Quelques mots sur les délais. L'article 2 prévoit que les ordonnances devront être prises dans un délai de quatre, six et huit mois, selon les cas. L'article 3 fixe, quant à lui, un délai de cinq mois après la publication de l'ordonnance pour déposer devant le Parlement un projet de loi de ratification.

En conclusion, ce texte va dans le bon sens. Sur la forme, la complexité technique et le caractère relativement urgent des mesures envisagées justifie le recours aux ordonnances. Comme le Parlement a un contrôle clair sur les objectifs et les principes qui définissent le contour de l'habilitation et qu'il contrôlera le texte final lors de la ratification, rien ne s'oppose à l'utilisation de l'article 38 de la Constitution.

Je demanderai à Madame la ministre, lors du débat en séance, que le Parlement soit informé au fur et à mesure de la rédaction des ordonnances, de manière à pouvoir conduire un dialogue constructif avec l'administration.

Sur le fond, certaines mesures sont ponctuelles, d'autres structurelles. La procédure intégrée pour le logement, le géoportail de l'urbanisme et la réforme du contentieux de l'urbanisme marquent un net progrès vers plus de proximité, de simplicité et de réactivité de l'administration. C'est ce que nos concitoyens attendent et ce dont notre économie a besoin. Voilà un bel exemple du choc de simplification appelé de ses veux par le Président de la République.

Plusieurs points ont été précisés par les députés au cours des débats à l'Assemblée nationale, comme la possibilité de condamner au versement de dommages et intérêts l'auteur d'un recours abusif, le recentrage du régime du logement intermédiaire sur les zones denses, ou encore les précisions apportées sur les liens entre les organismes d'HLM et leur filiale dédiée au logement intermédiaire.
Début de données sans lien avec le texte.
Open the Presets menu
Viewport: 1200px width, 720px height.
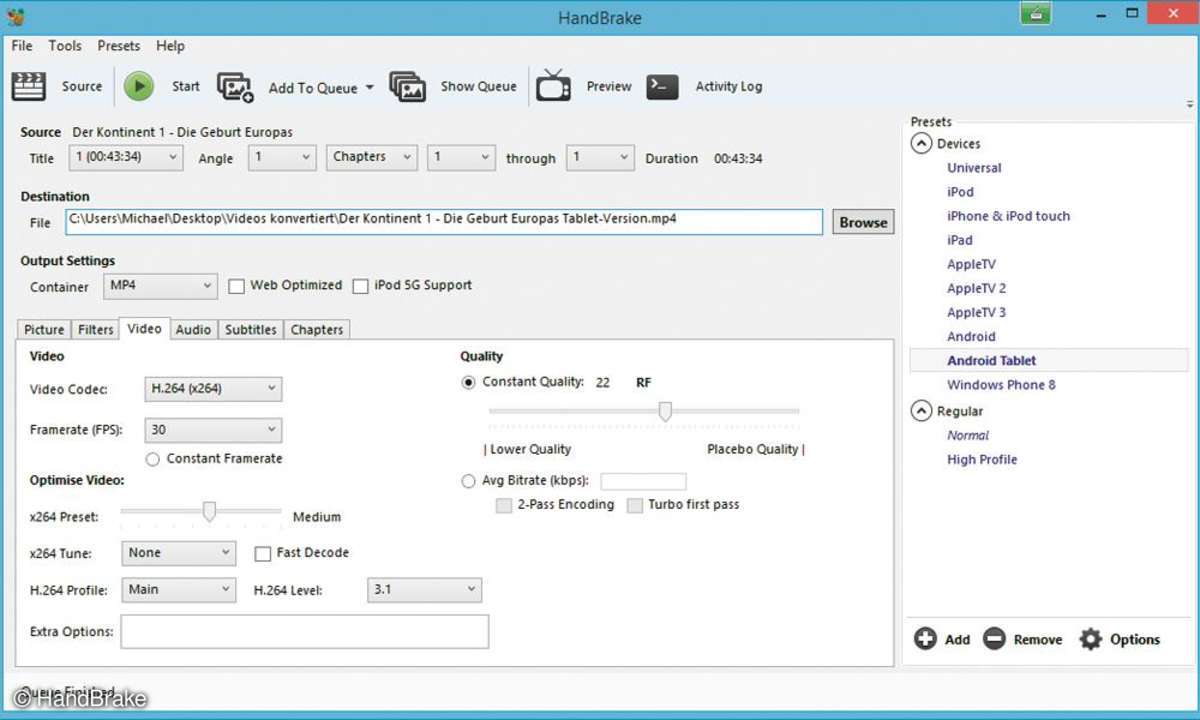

Quelques points appellent cependant des précisions supplémentaires.

Je vous propose un amendement pour préciser que les dérogations aux règles des PLU prévues pour densifier seront une faculté ouverte aux communes et non une obligation. Autant le préciser dans le texte, d'autant que la ministre l'a confirmé hier lors de son audition.

Également, à l'article 1er, la rédaction des alinéas 15 et 18 sur les dérogations en matière de gabarit, de densité ou d'obligation de stationnement prévues au 5° est obscure. Je vous proposerai une rédaction alternative mais seulement pour l'examen en séance publique compte tenu de la technicité du dispositif et des délais très brefs de l'examen du texte transmis par l'Assemblée nationale.

Il en va de même pour la fin de l'alinéa 22 qui prévoit que les personnes assurant la détermination effective de l'orientation de l'activité des filiales d'organisme d'HLM qui font du logement intermédiaire ne puissent assurer la détermination de l'orientation de l'activité au sein de l'organisme mère. Or, les membres du conseil d'administration de la filiale et de la maison mère sont forcément en partie les mêmes, puisqu'y figurent des représentants des collectivités locales. Je vous proposerai également la semaine prochaine une solution à ce problème.

Malgré ces quelques points secondaires encore en suspens, je vous propose d'adopter le texte modifié par le seul amendement en discussion.